15. c. During a concurrent observation and interview with Materials Management Assistant (MM), on 3/7/16, at 9:44 AM, in Tower 4, he transported the clean linens without a cover. He stated he just finished filling up one clean linen cart and did not cover the linens.
The hospital policy and procedure titled "Linen", revised 1/2014, indicated "Cart covers are used when linen is in transit or in storage."
15. d. During a concurrent observation and interview with RN 7, on 3/7/16, at 9:53 AM, in Tower 4, five pillows were stored uncovered on top of the clean linen cart, two of which had pillowcases. RN 7 verified the findings and stated they should not have been there.
The hospital policy and procedure titled "Linen Delivery and Storage" revised 1/2014, indicated "Each linen item is to be stored on the shelf area marked for that item."
15. e. During a concurrent observation and interview with the Director of Med/Surg (DMS) and Pediatric Registered Nurse (PRN), on 3/7/16, at 10:35 AM in the Pediatric shower room four pillows were observed on the floor, and one pillow was resting on top of a trash can that contained trash. The observation was verified by the PRN who stated the pillows should not be stored in the shower room.
15. f. During a concurrent observation and interview with the DMS on 3/7/16, at 2 PM, in the room of Patient 1, a used suction catheter was observed stored uncovered in a metal basket that was attached to the wall. The catheter was touching the metal basket and the wall. The DMS verified the observation, and stated the catheter should be covered when not in use.

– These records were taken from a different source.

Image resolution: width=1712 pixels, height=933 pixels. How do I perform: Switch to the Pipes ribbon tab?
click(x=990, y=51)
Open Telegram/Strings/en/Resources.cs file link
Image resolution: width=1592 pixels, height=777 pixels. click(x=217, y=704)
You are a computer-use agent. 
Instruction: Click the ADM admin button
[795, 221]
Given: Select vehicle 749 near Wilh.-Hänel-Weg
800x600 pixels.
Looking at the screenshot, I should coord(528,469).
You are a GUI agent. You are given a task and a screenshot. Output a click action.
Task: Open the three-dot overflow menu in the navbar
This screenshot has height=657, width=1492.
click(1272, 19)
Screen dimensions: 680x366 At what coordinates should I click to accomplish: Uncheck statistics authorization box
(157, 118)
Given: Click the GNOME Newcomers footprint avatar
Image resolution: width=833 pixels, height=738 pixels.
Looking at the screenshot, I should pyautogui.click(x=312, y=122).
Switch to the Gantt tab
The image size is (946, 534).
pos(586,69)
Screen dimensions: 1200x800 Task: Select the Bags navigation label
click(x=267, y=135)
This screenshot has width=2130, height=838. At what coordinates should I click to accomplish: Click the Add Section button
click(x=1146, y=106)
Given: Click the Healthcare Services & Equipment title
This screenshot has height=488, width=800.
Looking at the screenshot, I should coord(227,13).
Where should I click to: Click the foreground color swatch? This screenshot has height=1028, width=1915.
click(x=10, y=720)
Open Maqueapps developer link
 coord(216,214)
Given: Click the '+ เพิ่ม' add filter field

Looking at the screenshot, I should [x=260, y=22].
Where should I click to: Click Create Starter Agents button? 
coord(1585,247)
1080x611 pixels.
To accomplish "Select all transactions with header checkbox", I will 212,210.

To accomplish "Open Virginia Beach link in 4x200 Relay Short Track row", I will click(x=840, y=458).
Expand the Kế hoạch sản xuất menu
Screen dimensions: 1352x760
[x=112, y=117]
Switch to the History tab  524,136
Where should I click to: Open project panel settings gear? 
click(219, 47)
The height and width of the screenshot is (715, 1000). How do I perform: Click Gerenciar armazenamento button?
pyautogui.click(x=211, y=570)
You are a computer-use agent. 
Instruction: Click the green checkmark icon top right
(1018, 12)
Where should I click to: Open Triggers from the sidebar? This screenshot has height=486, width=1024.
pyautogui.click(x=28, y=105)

15. g. During a concurrent observation and interview with the DMS on 3/8/16 at 2:10 PM, in Room 173. The Respiratory Therapist (RT) was observed using a hand held machine to check a patient's oxygen level. After using the machine he placed it on the patient's over bed table. He then placed the machine in his coat pocket and exited the room. At that time, the DMS verified the observation and stated the RT was called to labor and delivery.
During an interview with the RT on 3/9/16, at 9:20 AM, he verified he did not clean the machine after use. He stated the machine should have been cleaned using Sani Wipes (disposable disinfectant wipes) and the dry time (time the cleaner should remain wet on surface to ensure area is disinfectant) for the cleaner was "instantaneous."
Review of the instructions on the container of Sani Wipes indicates the surface is to remain wet for two minutes.
16. a. During a concurrent observation and interview with RN 8, on 3/7/16, at 1:52 PM, in Tower 3 Nourishment Room, the patient refrigerator glass bottom had white stains and the right bottom drawer had brown stains and white debris. RN 8 verified the findings and stated the Dietary Department was responsible for the refrigerator.
The hospital policy and procedure titled "Patient Refrigerator" revised 1/2009, indicated "Interior of the refrigerator is clean and free of outdated foods and debris."
16. b. During a concurrent observation and interview with the Director of Cardiology (DOC), on 3/7/16, at 2:28 PM, in Tower 4 Nourishment Room, the floor on the right side of the refrigerator had brown stains. The DOC verified the findings and stated the housekeeper was in charge of cleaning the nourishment room.
The hospital policy and procedure titled "7-Step Cleaning Process" revised 1/2009, indicated "F. Damp Mop... 2. Start with the corner fart
Tag No.: A1125
Based on interview and record review, the hospital failed to ensure the Physical Therapy Department was under the direction of a qualified director. This had the potential to cause un-met patient care needs.
Findings:
During an interview with the Director of Cardiology/Physical Therapy Department on 3/9/16, at 1:10 PM, he stated he was the Director of the Physical Therapy Department. He also stated he was a Respiratory Therapist and did not have any physical therapy training.
Review of the hospital Position Description for the Director of Rehabilitation Services department, effective date 6/4/2002, indicated the director is required to have a current California Physical Therapy License.